L'Apig, qui regroupe près de 300 quotidiens français, a annoncé mardi être passée à l'offensive devant l'Autorité de la concurrence, en réaction au déploiement fin juillet par Google de résumés par IA, dont les médias redoutent qu'ils ne les privent de trafic.

L'Apig demande à l'Autorité d'intervenir "pour demander le respect par Google des engagements pris en 2022" car "le déploiement unilatéral de nouveaux usages des contenus de presse, sans autorisation préalable ni rémunération dédiée, méconnaît ces engagements", selon un communiqué.

Le géant américain a lancé le 22 juillet en France ses résumés de résultats de recherche en ligne rédigés par l'intelligence artificielle (IA).

Ces Aperçus IA (AI Overviews) arrivent accompagnés d'un mode IA consistant en une recherche conversationnelle qui permet à l'utilisateur de dialoguer avec le moteur de recherche. Les liens classiques en réponse aux requêtes figurent sous ces deux fonctionnalités.

Selon l'Apig, "les éditeurs ont ainsi été mis devant le fait accompli".

Le lancement des Aperçus IA et du mode IA est "intervenu avant l'ouverture d'une négociation transparente et de bonne foi, sur la base d'une simple proposition d'actualisation du contrat de licence existant et avec pour seule alternative un retrait technique entraînant une perte de visibilité" pour les sites des médias, précise l'organisme collectif.

L'information "a une valeur considérable", souligne Marc Feuillée, président de l'Alliance et également directeur général du groupe Figaro, cité dans le communiqué.

"Les éditeurs ne demandent pas d'arrêter l'innovation. Ils demandent que cette valeur soit partagée et que l'utilisation de leurs productions soit rémunérée, comme la loi l'exige", ajoute-t-il. La saisine de l'Autorité de la concurrence "ne ferme nullement la voie à la négociation", précise l'Apig.

En France, Google a conclu en 2022 des accords avec 450 éditeurs de presse sur les droits voisins au droit d'auteur, qui permettent aux journaux, magazines ou agences de presse de se faire rémunérer lorsque leurs contenus sont utilisés par les géants du numérique.

En mars 2024, l'Autorité de la concurrence lui a toutefois infligé une amende de 250 millions d'euros pour ne pas avoir respecté certains engagements pris lors de la conclusion de ces accords.
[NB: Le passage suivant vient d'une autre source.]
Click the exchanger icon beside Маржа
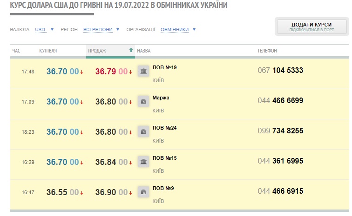The height and width of the screenshot is (216, 352). click(x=143, y=101)
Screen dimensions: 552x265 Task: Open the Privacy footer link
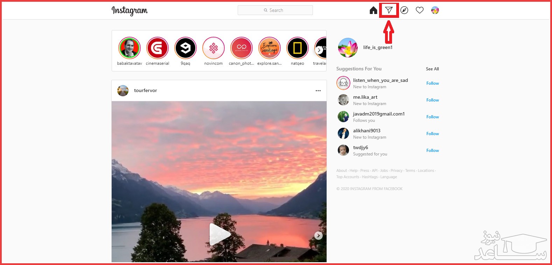[x=396, y=171]
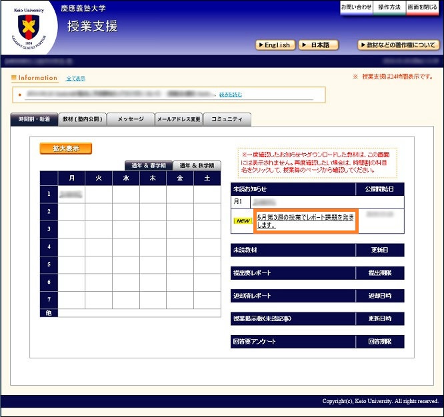Click the 続きを読む link
444x417 pixels.
[x=229, y=95]

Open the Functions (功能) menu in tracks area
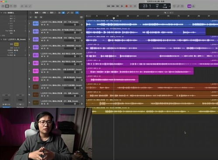[44, 13]
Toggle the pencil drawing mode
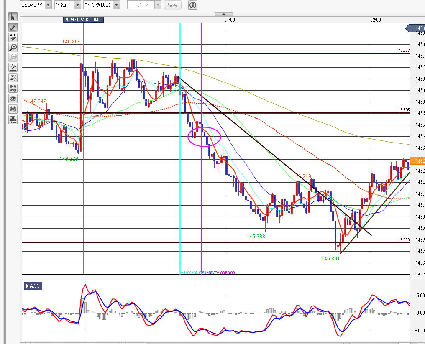This screenshot has width=425, height=344. [13, 27]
Pour les médias français, les résumés par IA représentent un risque de voir leur audience en ligne diminuer, alors que le secteur est déjà touché par des baisses de revenus et que plusieurs groupes de médias ont annoncé des suppressions de postes.

Sur les marchés européens où ces services sont déployés, le régulateur français de l'audiovisuel et du numérique, l'Arcom, a évalué "entre 33% et 38% la perte de trafic attribuable aux résumés générés par intelligence artificielle", souligne l'Apig.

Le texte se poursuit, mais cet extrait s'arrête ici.